Use financial, ID, and tax models
Azure AI Document Intelligence includes some prebuilt models that are trained on common form types. You can use these models to obtain the values of common fields from invoices, receipts, business cards, and more.
In your polling company, invoices and receipts are often submitted as photos or scans of the paper documents. Sometimes the scan is poor and the paper is creased or damaged. You want to know if Azure AI Document Intelligence can get this information into your databases more efficiently than manual data entry.
Here, you'll learn about the prebuilt models that handle financial, identity, and tax documents.
Using the invoice model
Your business both issues invoices and receives them from partner organization. There might be many different formats on paper or in digitized forms and some will have been scanned poorly at odd angles or from creased paper.
The invoice model in Azure AI Document Intelligence can handle these challenges and uses the features of the read model to extract text from invoice scans. In addition, it extracts specific fields that are commonly used on invoices including:
- Customer name and reference ID
- Purchase order number
- Invoice and due dates
- Details about the vendor, such as name, tax ID, physical address.
- Similar details about the customer.
- Billing and shipping addresses.
- Amounts such as total tax, invoice total, and amount due.
Invoices also feature lines, usually in a table, each of which is one purchased item. For each line, the invoice model identifies details including:
- The description and product code of the product or service invoiced.
- Amounts such as the unit price, the quantity of items, the tax incurred, and the line total.
Using the receipt model
Receipts have similar fields and structures to invoices, but they record amounts paid instead of amounts charged. Azure AI Document Intelligence faces the same challenges of poor scanning or digitization but can reliably identify fields including:
- Merchant details such a name, phone number, and address.
- Amounts such as receipt total, tax, and tip.
- The date and time of the transaction.
As for invoices, receipts often include a table of items, each of which is a product or service purchased. For each of these lines, the model recognizes:
- The name of the item.
- The quantity of the item purchased.
- The unit price of the item.
- The total price for that quantity.
Note
In Azure AI Document Intelligence v3.0 and later, the receipt model supports single-page hotel receipt processing. If a receipt is classified as a hotel receipt, the model extracts extra relevant fields such as arrival and departure dates.
Using the ID document model
The ID document model is trained to analyze two types of identity document:
- United States drivers licenses.
- International passports.
Note
Only the biographical pages of passports can be analyzed.
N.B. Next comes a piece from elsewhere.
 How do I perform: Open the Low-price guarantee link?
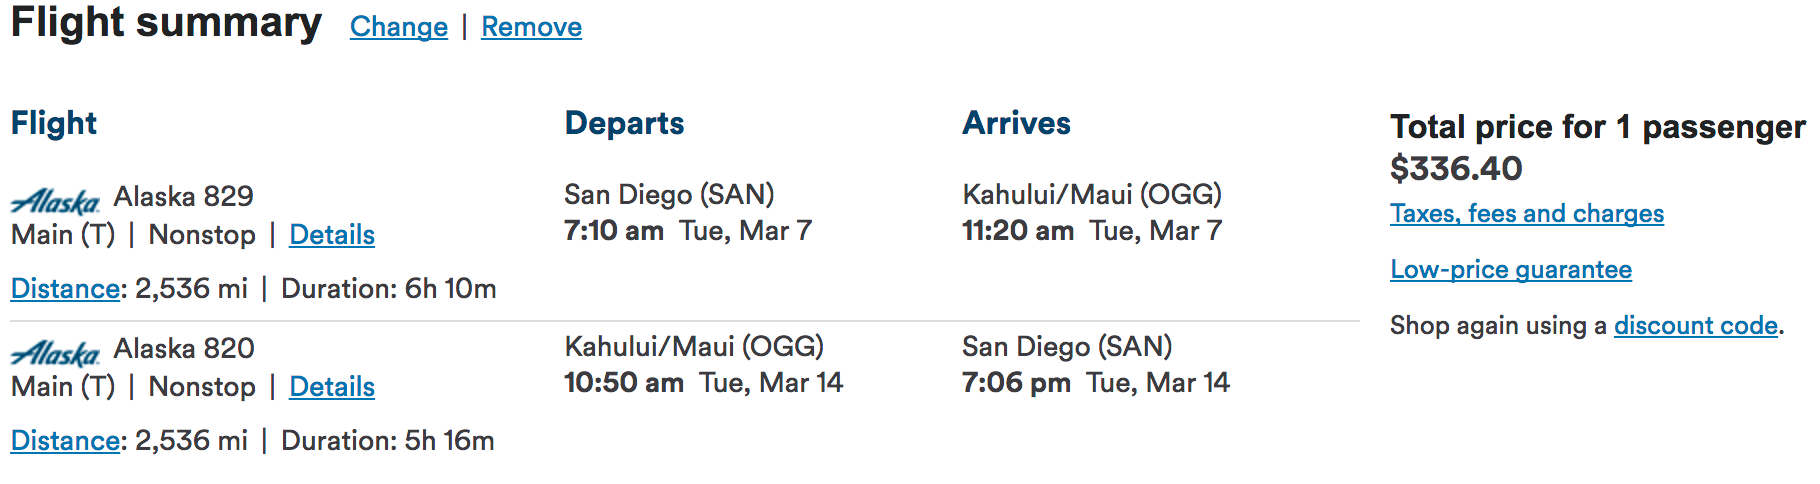[1511, 270]
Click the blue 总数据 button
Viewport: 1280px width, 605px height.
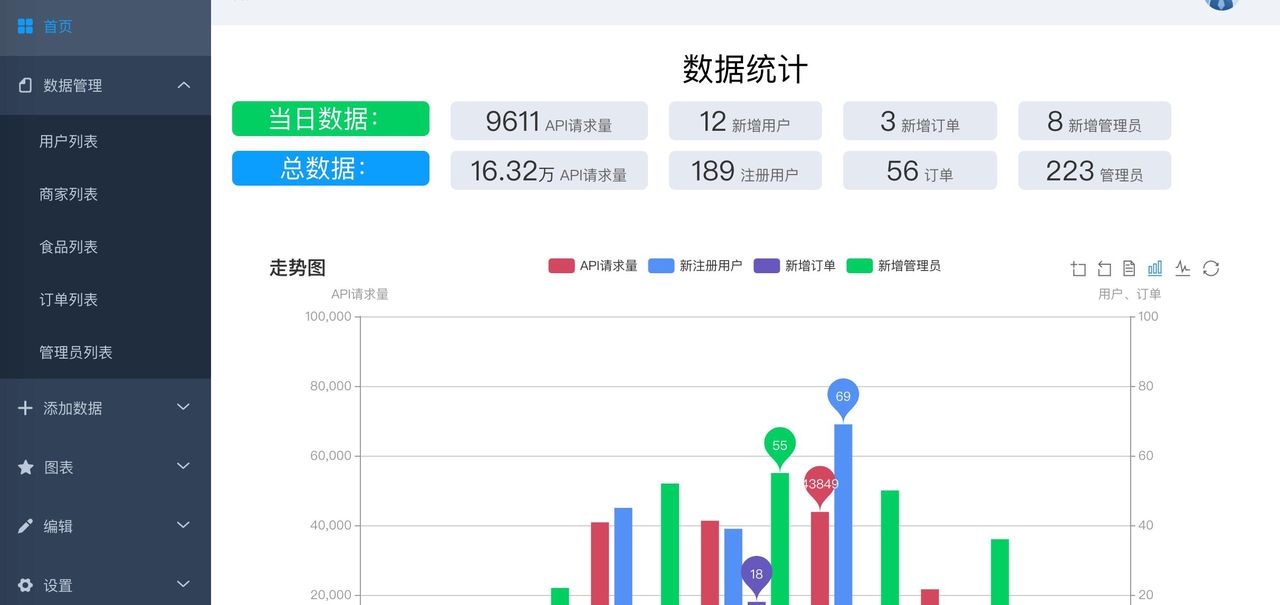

Visas and other travel documents are not supported.
The ID document model can extract fields including:
- First and last names.
- Personal information such as sex, date of birth, and nationality.
- The country and region where the document was issued.
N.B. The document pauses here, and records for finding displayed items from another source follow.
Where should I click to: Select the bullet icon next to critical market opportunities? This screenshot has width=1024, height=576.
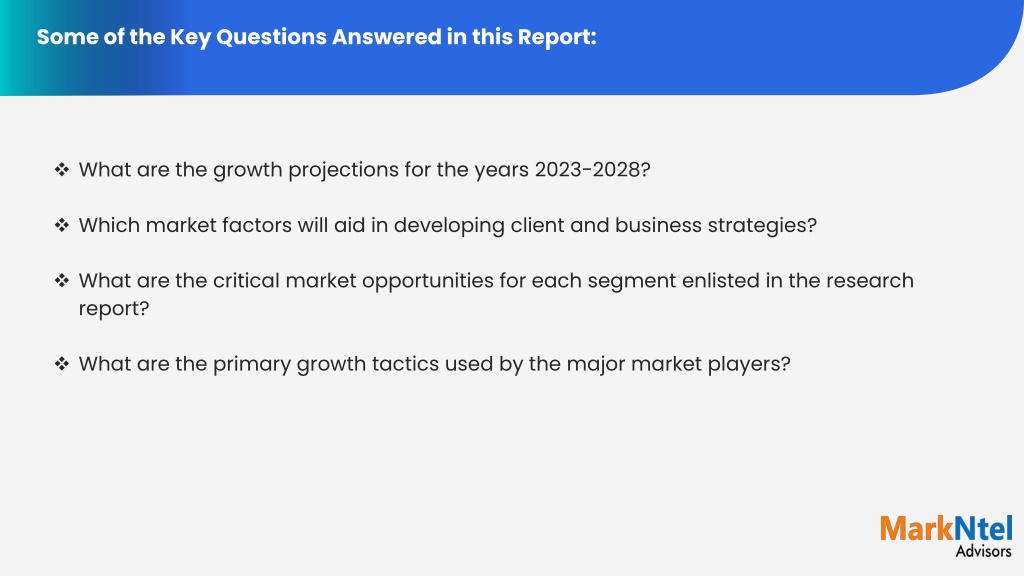(62, 281)
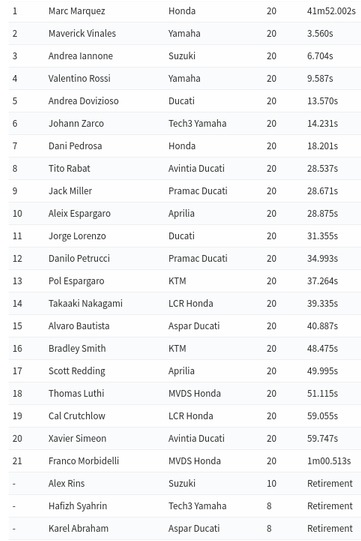Select Takaaki Nakagami's LCR Honda cell
Image resolution: width=361 pixels, height=541 pixels.
pyautogui.click(x=191, y=303)
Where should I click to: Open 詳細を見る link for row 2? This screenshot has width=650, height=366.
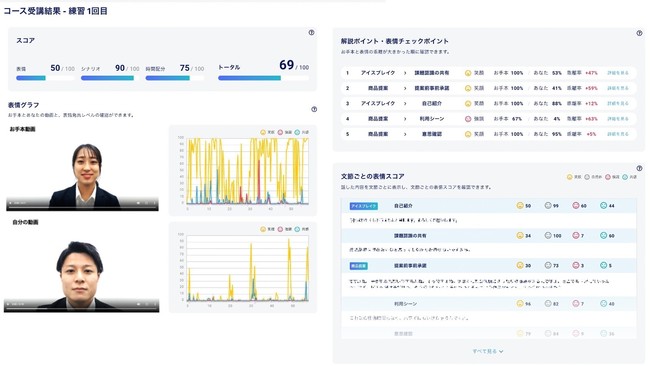click(618, 88)
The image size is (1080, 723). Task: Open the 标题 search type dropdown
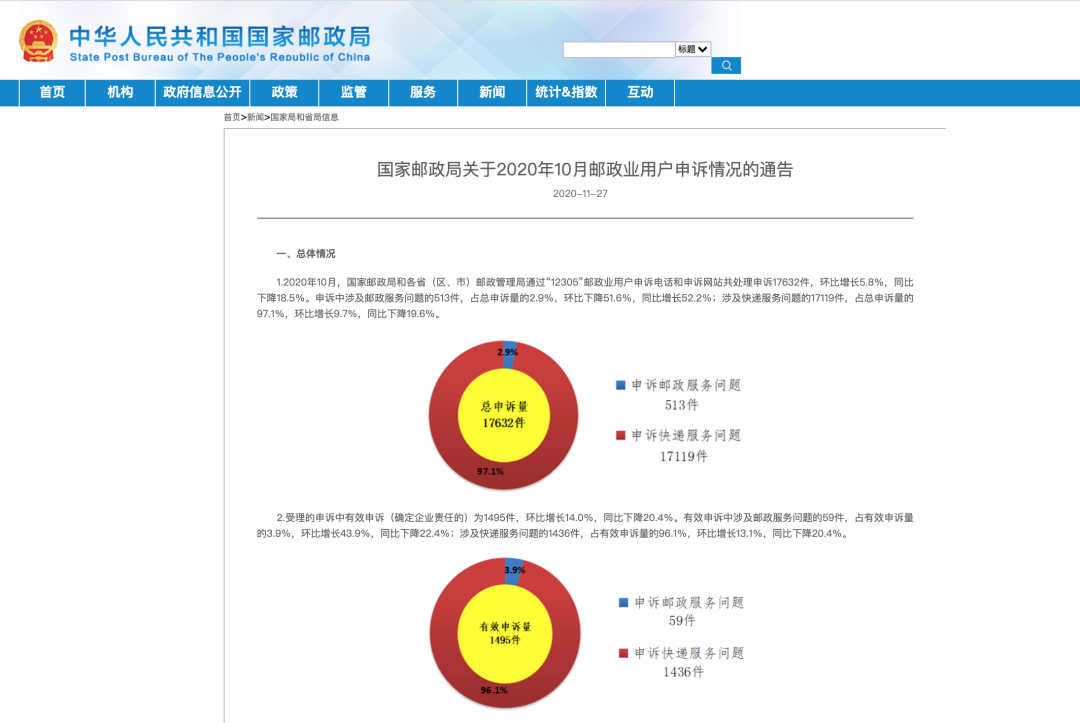693,49
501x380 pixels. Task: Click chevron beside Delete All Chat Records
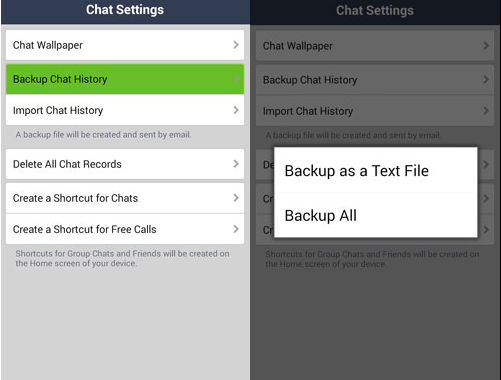(236, 164)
- Unique numbers such as the document number and machine readable zone.
- Endorsements, restrictions, and vehicle classifications.
Important
Since much of the data extracted by the ID document model is personal, it is of a sensitive nature and covered by data protection laws in most jurisdictions. Be sure that you have the permission of the individual to store their data and comply with all legal requirements in the way you handle this information.
Using the business card model
Business cards are a popular way to exchange contact information quickly and often include branding, unusual fonts, and graphic design elements. Fields that the business card model can extract include:
- First and last names.
- Postal addresses.
- Email and website addresses.
- Various telephone numbers.
Using other prebuilt models
Azure AI Document Intelligence offers several prebuilt models, with new models being released regularly. Before training a custom model, it's worth verifying if your use case can be analyzed accurately with one of these prebuilt models. Using a prebuilt model will benefit from rigorous testing, updated model versions, and reduced cost compared to a custom model.